Weight Loss : the role of sugar

If you are in a weight loss diet it is advisable to keep away from sugar as far as possible. In fact sugar has been accused of contributing to illnesses like obesity, alcoholism and hyperactivity since ages.

Sugars that occur naturally in foods and also supply key nutrients are good. This includes fresh and frozen fruits (apple, orange, banana, pineapple and blueberries), common vegetables like tomato, spinach, cucumber, carrots and broccoli and low- fat milk (soymilk and skim milk). Foods that are typically loaded with sugar are bad for you and you need to limit their intake. This includes orange juice/apple juice, 8 oz (5.5 teaspoons), soda (coke, sprite) 20oz (16 teaspoons) and dried fruit, 1 cup (21 teaspoons). The natural sugar in whole fruits is fine but you should restrict yourself to nothing further than that.
As far as weight loss or maintenance is concerned, it is important to keep your intake of sugar down to moderate levels. Since it is a carbohydrate, it is metabolized immediately by the body, and is converted to fat only if present in quantities too large to be used at once. Moreover it is often found in combination with high levels of fat in foods such as pastries and ice creams. Sugar is also a source of “empty calories.” Empty calories refer to those calories that are not accompanied by any nutrient value. For example the sugar in cappuccino or muffin will take a big chunk out of your calorie quota for the day without moving you closer to your daily goals for vitamins, minerals and other nutrients.

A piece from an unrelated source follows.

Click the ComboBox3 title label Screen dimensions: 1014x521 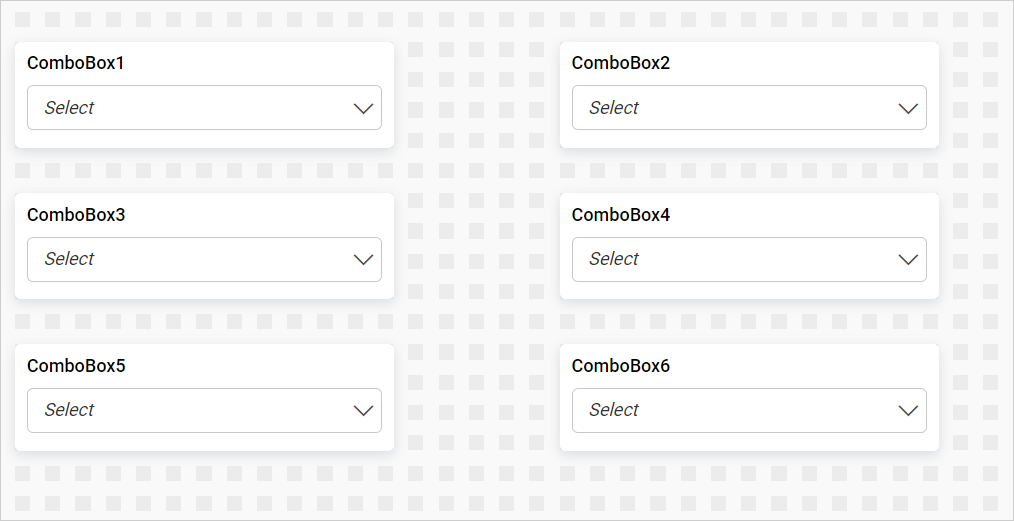click(76, 214)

However some people find that even moderate amounts of sugar lead to cravings for yet more sweets, often of the high-fat variety. If you are one of these people, you should completely eliminate processed sugars from your diet, relying instead on the natural sweetness of fruits, vegetables, and grains. These foods are much better for weight loss and good diet nutrition.

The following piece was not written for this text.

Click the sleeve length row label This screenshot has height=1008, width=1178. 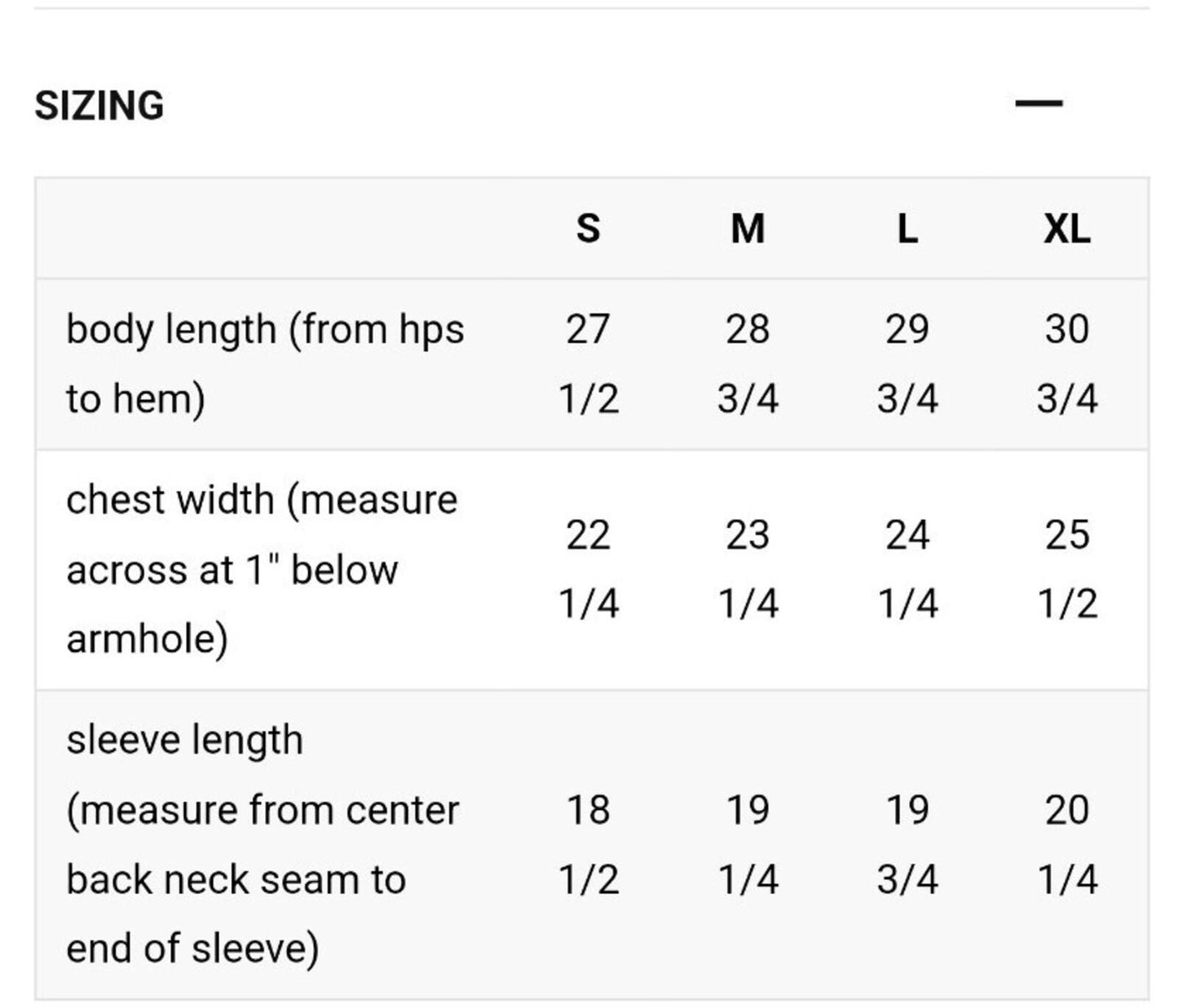click(x=263, y=844)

The natural sugar that you buy at the grocery store has approximately 15 calories per teaspoon. The 2005 Dietary Guidelines for Americans recommends no more than 8 teaspoons of added sugar per day based on a 2,000 calories/day diet. That comes to 32 grams or about 6% of your total calories each day. If you have a bowl of sweetened cereal for breakfast, a cup of fruit yogurt for a snack, and a scoop of sherbet for dessert you have had more than 20 teaspoons of sugar without even opening the sugar jar. In fact the average American consumes more than 20 teaspoons of added sugar each day that too without counting the natural sugars found in such foods as fruits, fruit juices and milk.

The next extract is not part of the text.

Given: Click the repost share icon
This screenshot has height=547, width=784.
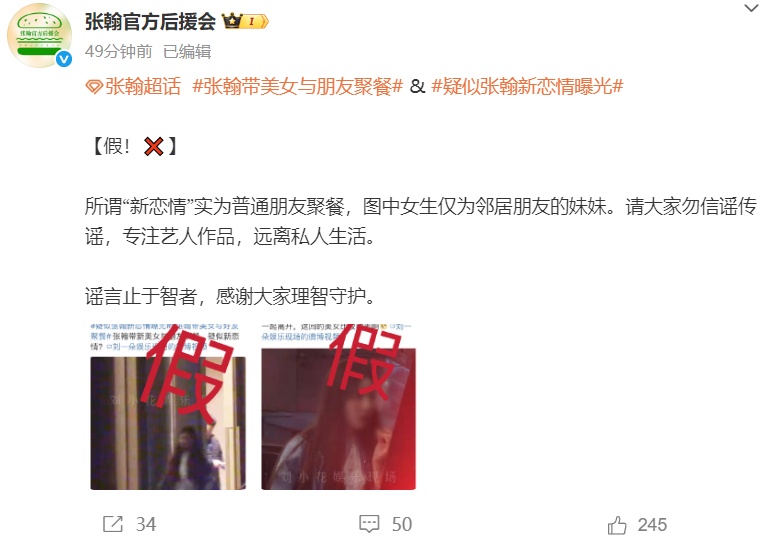Looking at the screenshot, I should tap(112, 524).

According to the American Dietetic Association, regular sodas and other sugary beverages may be hard on the waistline. These liquids tend to be less filling than solids. High fructose corn syrup-the sweetener found in almost all sugary drinks-further tricks the body by blunting insulin and leptin that make you feel full. A can of soda might
quench your thirst, but those 150 calories and 10 teaspoons of sugar won’t do anything to satisfy your hunger.

Sugary drinks and snacks can set the stage for cavities as well. Several studies indicate that diets high in sugar can quickly boost triglycerides and fats in the blood that can clog the arteries.

You actually gain weight when the caloric intake is higher than the calories burnt each day in course of your normal activities/exercises. Obesity is the result of eating too much food that too those foods with high-caloric content. The best way to maintain a healthy weight is to eat reasonable amounts, drink plenty of water and maintain an appropriate level of physical activity. With pure all-natural sugar as part of your active lifestyle, you will have the energy you need to take your life in a healthy direction.